-- begin Extract to read --

14 states have passed laws limiting evictions and partitions and many have repealed the Torrens Act, through model legislation called the Uniform Partition of Heirs Property Act, but eight southern states still support and encourage this kind of white-on-Black land-theft. One notable culprit is North Carolina, especially Carteret County, whose 70,000 residents are 94% white, but whose losers in heirs' property cases are 42% Black.

I've previously said that the difference between "grifters" and "con artists" is that "Grifters put on the veneer of respectability. A grifter doesn't pick your pocket, he gets you to sign a contract full of dirty fine-print. He buys off the judge. He operates out of a 'made town' where the cops are all on the take. The grifter doesn't mount a one-man performance piece. He constructs an immersive LARP in which all the trappings of law and order are present, but filtered through a dream-logic where if he has to pick your pockets, it's only because you don't respect the law enough to empty them voluntarily. A grift is what happens when a con-man hires a lawyer, or a judge, or a legislature, or the President."

In a companion piece, Propublica's Lizzie Presser shows how states can easily stem the tide of disposessions with commonsense legal tweaks. The fact that they don't do this tells you everything you need to know about whether this is an accident or a deliberate campaign of legalized theft.

One of the most pernicious legal mechanisms used to dispossess heirs' property owners is called a partition action. In the course of generations, heirs tend to disperse and lose any connection to the land. Speculators can buy off the interest of a single heir, and just one heir or speculator, no matter how minute his share, can force the sale of an entire plot through the courts. Andrew Kahrl, an associate professor of history and African-American studies at the University of Virginia, told me that even small financial incentives can have the effect of turning relatives against one another, and developers exploit these divisions. "You need to have some willing participation from black families — driven by the desire to profit off their land holdings," Kahrl said. "But it does boil down to greed and abuse of power and the way in which Americans' history of racial inequality can be used to the advantage of developers." As the Reels family grew over time, the threat of a partition sale mounted; if one heir decided to sell, the whole property would likely go to auction at a price that none of them could pay.

-- end Extract to read --
-- begin Dataset content --

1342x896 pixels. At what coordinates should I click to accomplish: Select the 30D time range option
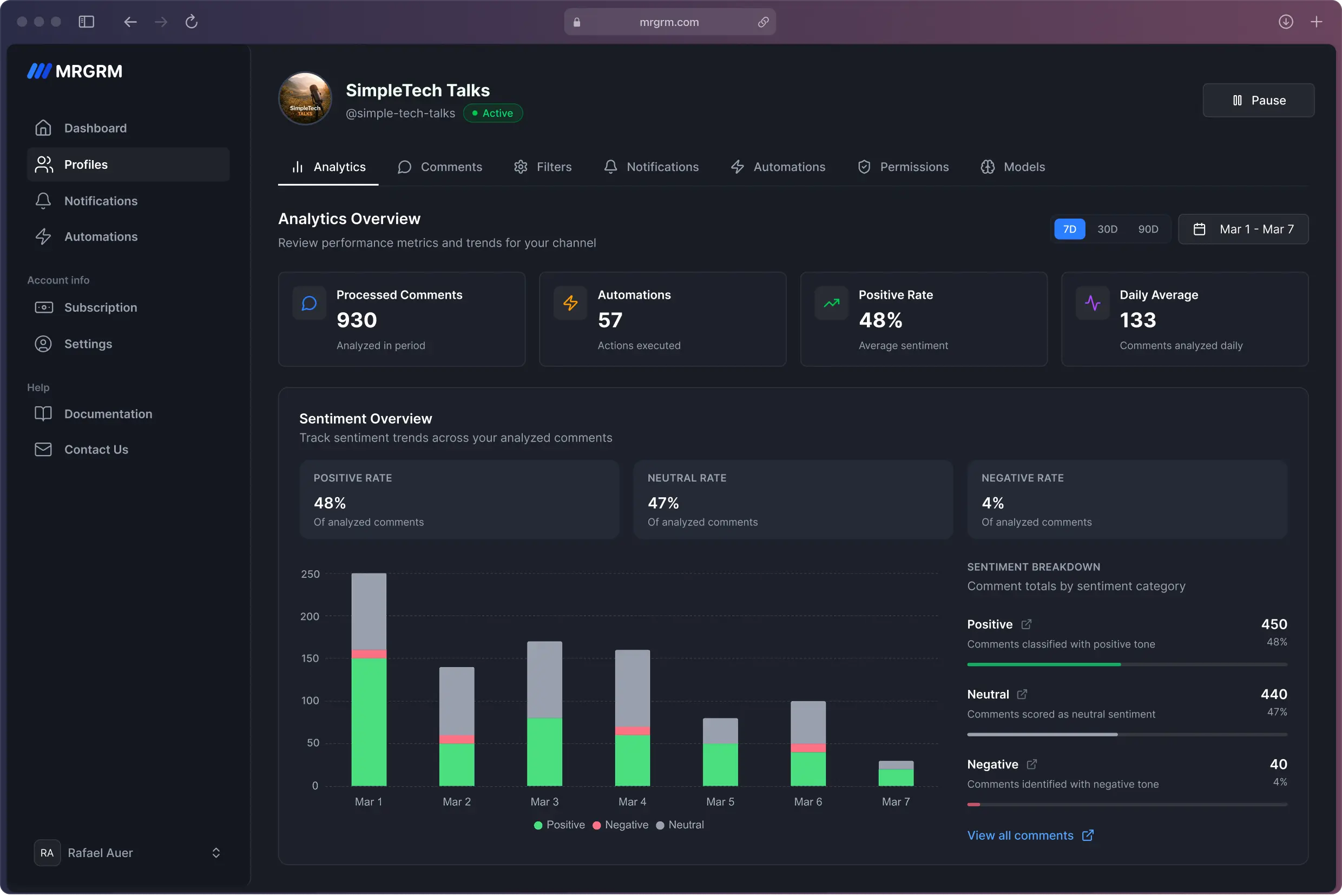1108,228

-- end Dataset content --

What this exercise asks →
a) According to the text on heirs' property, what percentage of Carteret County's residents are white?
b) Please explain, using the text on heirs' property, why the threat of a partition sale grew as the Reels family grew.

Answers below →
a) 94%

b) Any single heir or speculator, however small the share, can force the sale of an entire plot through the courts. As the family grew, it became more likely that one heir would decide to sell. The whole property would then probably go to auction at a price none of them could pay.